In quite possibly the most grotesque piece of spin ever, suicides at Guantanamo are being spun as “acts of asymetrical warfare” against the US by the US military.

This despite the dozens of unsuccessful suicide attempts at Guantanamo where prisoners have been held for four years, generally without trial or charge or any hope of salvation, in famously punitive conditions.

Meanwhile, it turns out the US could have killed Zarqawi several years ago, but didn’t because they feared destroying his terrorist training camp in Iraq could undercut the case for war with Iraq.

Death by medicine

Death by medicine is a really eye opening study suggesting that prescribed drugs, unnecessary procedures, and other iaotrogenic factors (getting sick when you think you will because the doctor has indicated you will – sort of the shadow of the placebo effect) account for more deaths each year in America than cancer or heart attacks. Further, those numbers are probably lower than fact, because iatrogenic cases are underreported – perhaps as few as 20% of cases are reported. While their angle is certainly pro-natural products, the study claims to be an independent review of statistical evidence. Really worth a look.

One reason to perhaps consider this sort of information is having an awareness of the nature and extent of the PR barrage to make people accept and purchase proprietary pharmaceuticals. Earlier we blogged about links and possible collusion between those who make psychiatric medicines and those who define what medicine is prescribed for certain conditions.

But in terms of the lengths that the pharmaceutical industry will go to get us buying what they want, check out this twisted article. It claims that a pharmaceutical lobby group, PHRMA, hired writers to write a novel they’d plotted, involving terrorists (oooh!) altering prescription drugs in Canada to kill Americans buying them cheaply over the internet or by crossing the border. The writers were instructed to “dumb it down” so that women, the main buyers of prescription medicines, would be able to understand it. The point seems to be scare people off buying drugs outside of America.

Why would anyone do anything this, well, freakish? Well, from PHRMA’s website, their members invested $39.4 billion in drug research and development in 2005. So that’d be why.

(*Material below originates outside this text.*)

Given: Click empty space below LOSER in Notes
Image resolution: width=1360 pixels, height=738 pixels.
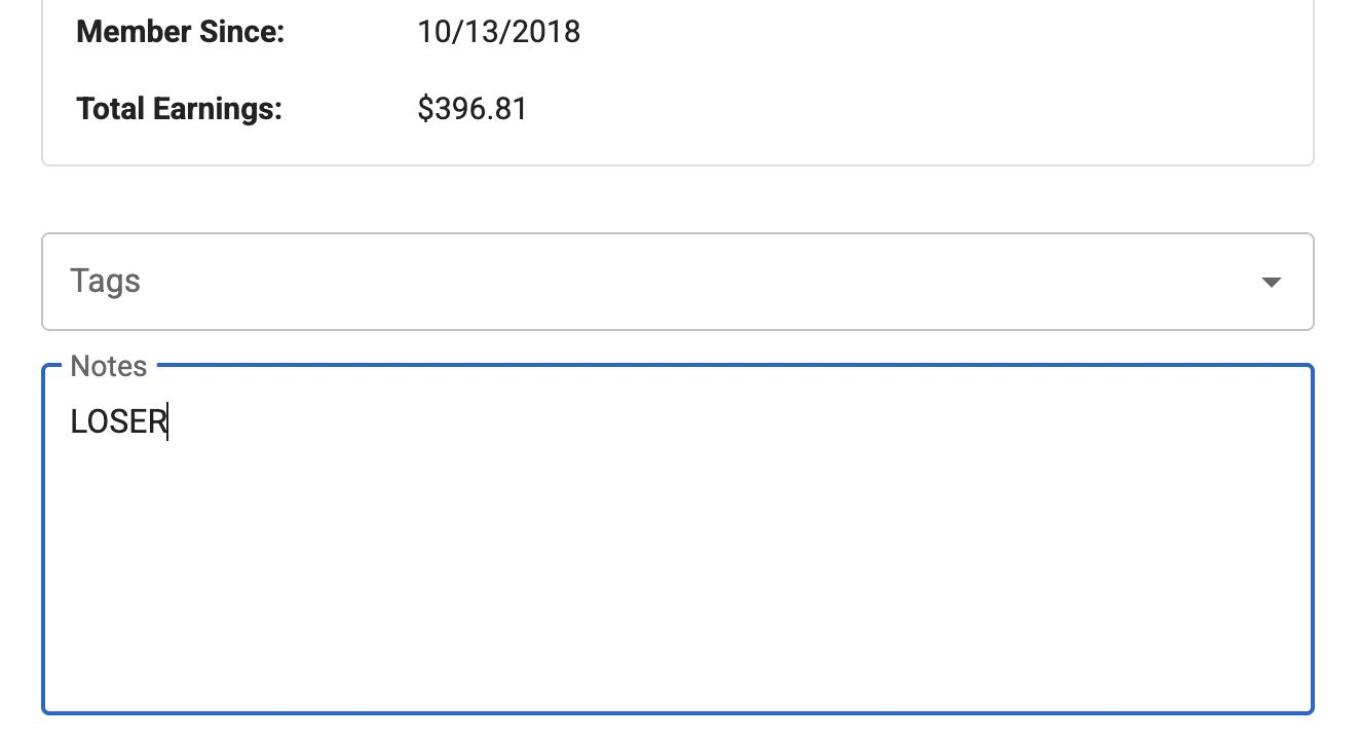Looking at the screenshot, I should tap(677, 580).

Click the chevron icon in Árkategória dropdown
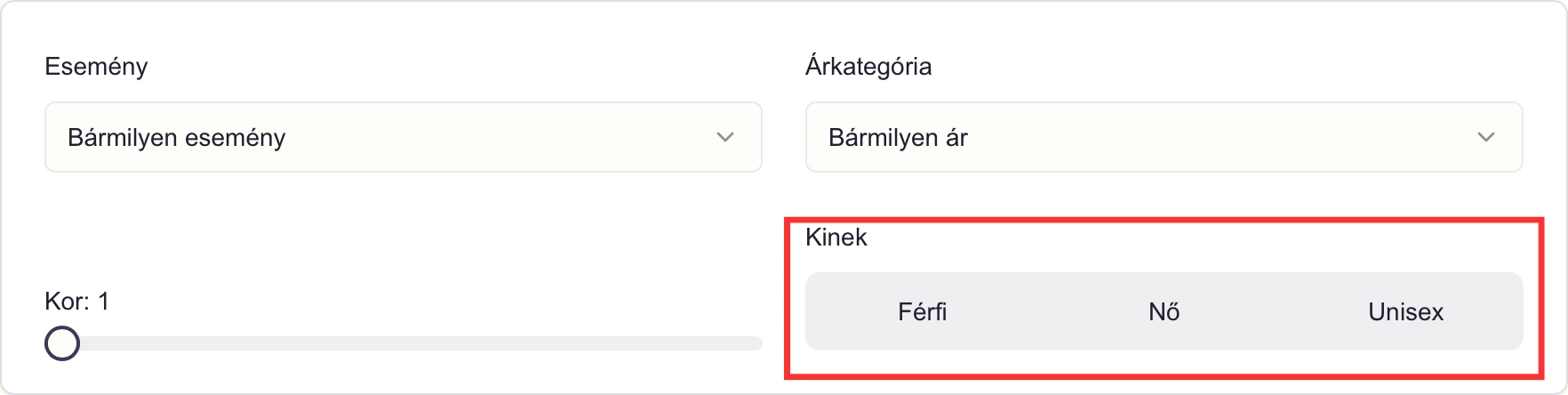coord(1485,137)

This moose is happy to have been to a doctor once in the past twelve years.

see Iraq spin

Zarqawi is dead.

U.S. President George W. Bush said Zarqawi’s death “is a severe blow to Al Qaeda and it is a significant victory in the war on terror.”

vs

Field Commanders tell Pentagon Iraq war “is lost”

Military commanders in the field in Iraq admit in private reports to the Pentagon the war “is lost” and that the U.S. military is unable to stem the mounting violence killing 1,000 Iraqi civilians a month.

Even worse, they report the massacre of Iraqi civilians at Haditha is “just the tip of the iceberg” with overstressed, out-of-control Americans soldiers pushed beyond the breaking point both physically and mentally.

Spin, Iraq, spin!

Zarqawi is dead.

Secretary of Defense Donald Rumsfeld said the killing of Zarqawi was “enormously important” for the fight against terror in Iraq and around the world.

“Let there be no doubt the fact that he is dead is a significant victory in the battle against terrorism in that country and I would say worldwide,” Rumsfeld said from Brussels where he was attending a NATO meeting

vs

Field Commanders tell Pentagon Iraq war “is lost”

Similar reports emerge from military units throughout Iraq and even the Iraqi prime minister describes American soldiers as trigger happy goons with little regard for the lives of civilians.

Prime Minister Nuri Kamal al-Maliki says the murder of Iraqi civilians has become a “daily phenomenon” by American troops who “do not respect the Iraqi people.”

“They crush them with their vehicles and kill them just on suspicion. This is completely unacceptable,” Maliki said. The White House tried to play down Maliki’s comments, saying the prime minister was “misquoted” although Maliki himself has yet to made such a public claim.

The two articles quoted were published three days apart.

Oh, and as a research flag for me, they were tracked via cellphone monitoring.